Years back I talked to a policy person at one of the companies doing self driving and he expressed major fear that Tesla would move too fast and be reckless and invite backlash. Fortunately, I guess, Tesla hasn’t made so much progress and so the companies (those that remain anyway) have probably had a chance to build up relationships and a reputation.
Yes, that is very possible and I really really hope Waymo gets to enough cities before then that people have stopped thinking "self-driving=Tesla."

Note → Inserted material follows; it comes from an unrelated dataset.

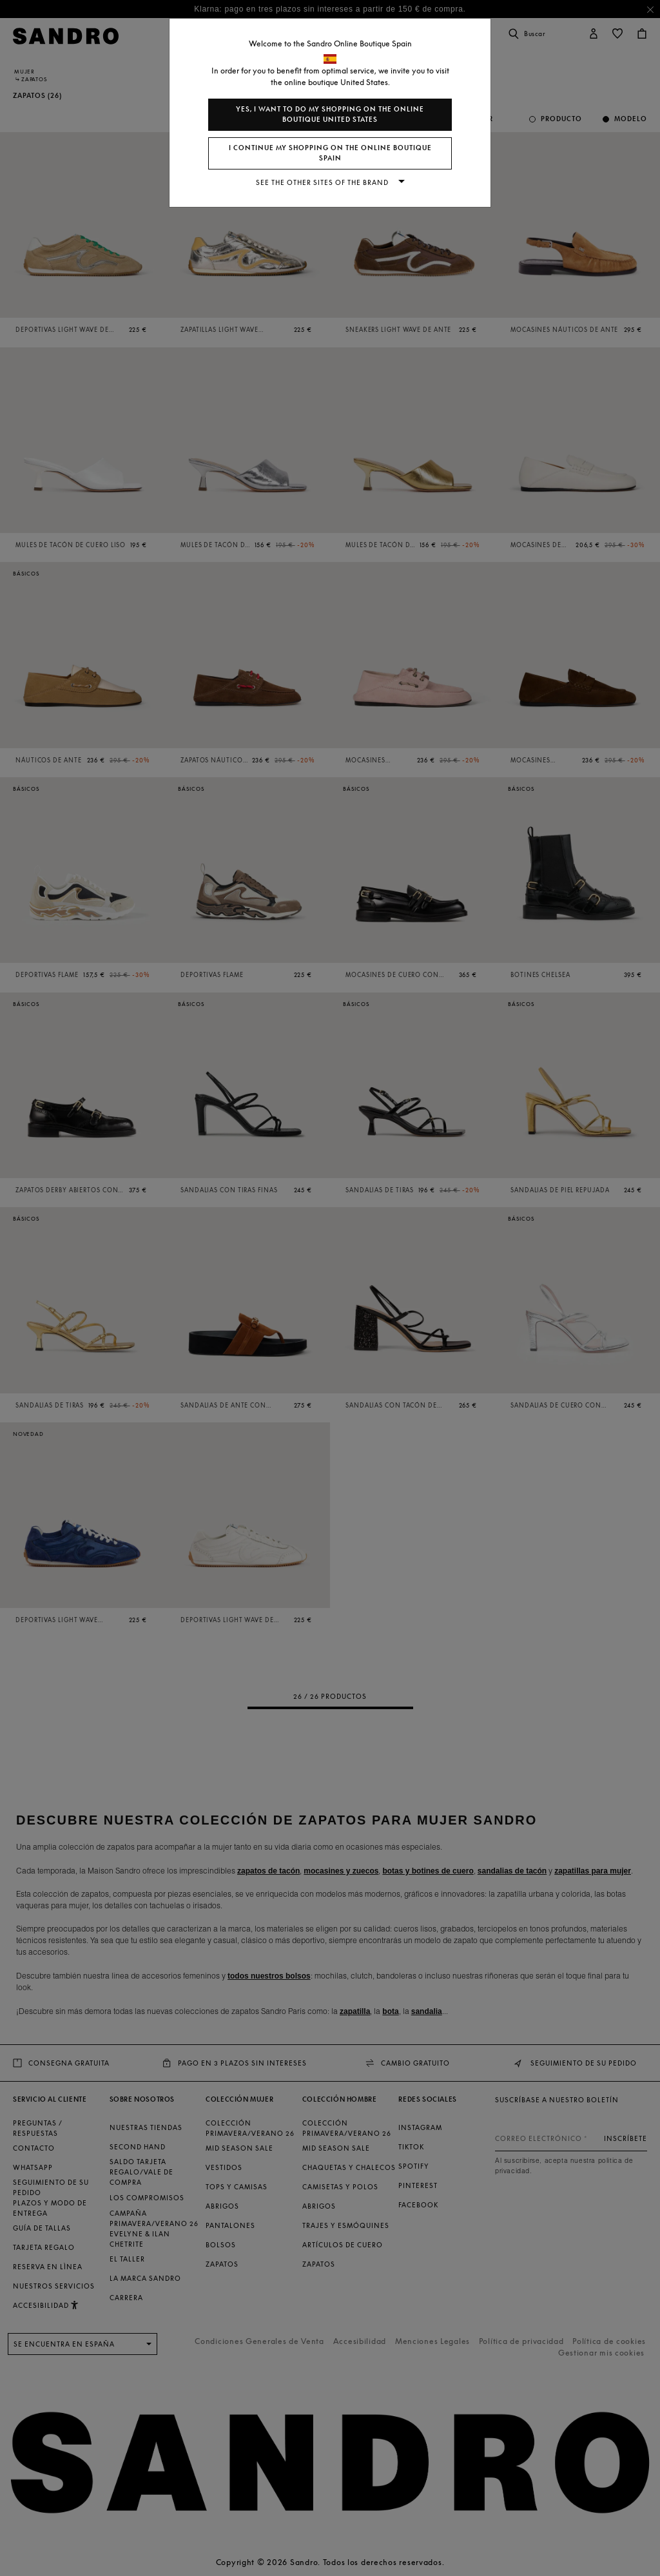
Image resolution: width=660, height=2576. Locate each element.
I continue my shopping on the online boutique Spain (330, 153)
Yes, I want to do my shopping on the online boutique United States (330, 114)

Instead it is Cruise that was reckless and invited backlash with their recent dragging a pedestrian under the car and then lying about it.
Interestingly enough, FSD v12.4 will apparently include hand gesture recognition so hopefully the example of a first responder waving cars past won’t be a problem.
Also, FSD v.12 is already navigating temporary construction diversions with aplomb. Do we know if Waymo is able to handle such temporary diversions without extensive mapping of the new/changing conditions?
Cruise previously indicated it was seeing thousands of miles between remote operator take-overs, until with that recent incident they admitted that their autonomous vehicles trigger a request for human help every four to five miles.
Makes one wonder what Waymo’s remote operator intervention rate is in the real world.
> FSD v12.4 will apparently include hand gesture recognition
Wow. Would this mean anyone could remotely stop an FSD car using the right hand signals?
I love these deep dives into the state of self-driving. Waymo's patient approach is impressive. I look forward to the day when they're available where I live, which might take a while.
Another important difference is that Waymo uses Lidar whereas Tesla refuses to. That goes beyond the software and business model difference - Lidar gives superior depth perception and motion perception than what human eyes or conventional cameras offer.
Agree.
Waymo's openness builds trust, while Tesla's occasional hype can leave some wary. It's a clear reminder: in marketing, honesty and transparency aren't just buzzwords, they're the foundation of lasting consumer relationships.
How is Tesla’s Full Self Driving (FSD) feature? It claims to "offer an unproven new path for autonomous driving"!
The next phase of these articles can even discuss the "flavor" of the driving they have. Waymo drives like a confident, reasonable human. Tesla's I haven't found as clear.